By JR Raphael
Contributing Writer, [GAS]
They’re billed as an international security solution, but the high-tech electronic passports developed after 9/11 may be easier to forge than their ink-and-paper counterparts.
The passports, issued by the U.S. and 44 other countries, feature embedded microchips that contain the owner’s data. They were designed to boost protection against identity fraud and, ultimately, terrorism. Now, though, a British computer engineer says he’s found a way to clone the chips, modify the data, and turn them into fake identities — all within a matter of minutes.
The discovery comes from a set of tests commissioned by The Times. The paper had the engineer copy two British passports, then switch out the real owners’ photos with ones of Osama bin Laden and a female suicide bomber. The hacked chips were then tested with the same software used to validate the passports at airport security checkpoints — and they passed.
The finding is a stark contrast to the government’s claims that the chips are foolproof:
“The new passports use Public Key Infrastructure (PKI) technology that prevents the information stored on the chip from being altered,” the U.S. Department of State web site says. “It provides a more sophisticated means to confirm that the traveler is the rightful holder of the passport and that the passport is authentic, thus deterring would-be passport/identity thieves.”
So how could this be? It’s not as complicated as it might sound. It turns out only five of the 45 countries using the e-passports actually have the Public Key system in place, The Times points out. That means the “international database” that the software is checking is — well, relatively data-free. Even the countries that have the system up and running are only sharing passport information with a handful of other nations. And the 40 countries that don’t have it at all yet? They’d have no way of telling if a foreign passport were forged.
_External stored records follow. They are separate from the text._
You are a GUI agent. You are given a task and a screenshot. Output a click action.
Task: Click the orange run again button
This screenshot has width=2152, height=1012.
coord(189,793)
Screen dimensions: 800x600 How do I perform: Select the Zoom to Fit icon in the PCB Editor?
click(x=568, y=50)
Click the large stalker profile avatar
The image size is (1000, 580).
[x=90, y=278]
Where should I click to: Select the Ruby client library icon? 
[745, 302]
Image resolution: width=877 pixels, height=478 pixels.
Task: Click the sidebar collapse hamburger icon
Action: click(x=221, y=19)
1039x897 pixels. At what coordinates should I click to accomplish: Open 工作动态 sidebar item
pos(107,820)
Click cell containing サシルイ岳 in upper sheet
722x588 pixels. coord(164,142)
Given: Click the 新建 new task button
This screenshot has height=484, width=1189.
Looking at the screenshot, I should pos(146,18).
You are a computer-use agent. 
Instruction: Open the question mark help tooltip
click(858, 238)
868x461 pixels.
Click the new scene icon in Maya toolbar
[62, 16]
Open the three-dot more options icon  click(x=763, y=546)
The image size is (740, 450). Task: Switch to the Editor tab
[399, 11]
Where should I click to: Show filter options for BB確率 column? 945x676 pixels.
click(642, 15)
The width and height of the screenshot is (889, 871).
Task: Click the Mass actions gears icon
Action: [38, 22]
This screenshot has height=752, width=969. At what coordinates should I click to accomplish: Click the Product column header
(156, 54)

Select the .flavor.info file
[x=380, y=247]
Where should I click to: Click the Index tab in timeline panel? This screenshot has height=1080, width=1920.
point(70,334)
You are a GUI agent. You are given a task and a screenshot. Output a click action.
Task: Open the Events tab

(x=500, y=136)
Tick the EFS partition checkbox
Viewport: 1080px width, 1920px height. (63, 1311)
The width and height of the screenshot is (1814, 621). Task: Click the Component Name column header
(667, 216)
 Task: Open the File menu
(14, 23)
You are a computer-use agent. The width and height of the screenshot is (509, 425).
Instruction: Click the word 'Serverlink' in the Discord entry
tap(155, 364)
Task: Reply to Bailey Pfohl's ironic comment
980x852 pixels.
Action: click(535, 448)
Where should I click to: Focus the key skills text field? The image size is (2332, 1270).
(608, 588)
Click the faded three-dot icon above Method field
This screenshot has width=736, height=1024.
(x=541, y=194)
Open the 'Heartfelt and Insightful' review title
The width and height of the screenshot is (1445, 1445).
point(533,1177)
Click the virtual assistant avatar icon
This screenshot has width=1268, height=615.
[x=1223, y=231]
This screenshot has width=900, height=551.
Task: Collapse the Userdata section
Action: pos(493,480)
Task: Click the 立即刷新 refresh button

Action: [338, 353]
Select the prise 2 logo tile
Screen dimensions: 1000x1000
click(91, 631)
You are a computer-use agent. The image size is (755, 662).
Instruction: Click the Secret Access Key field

The real-world concern would be someone getting ahold of your passport — say, when you hand it over as a form of ID — then quickly cloning the chip before giving it back to you. At that point, all they’d have to do is swap out their picture and fingerprints for yours, then they could be traveling the world with your identity.
The UK’s Home Office is taking the stance of denial, saying no one has actually demonstrated that they can hack into the chips.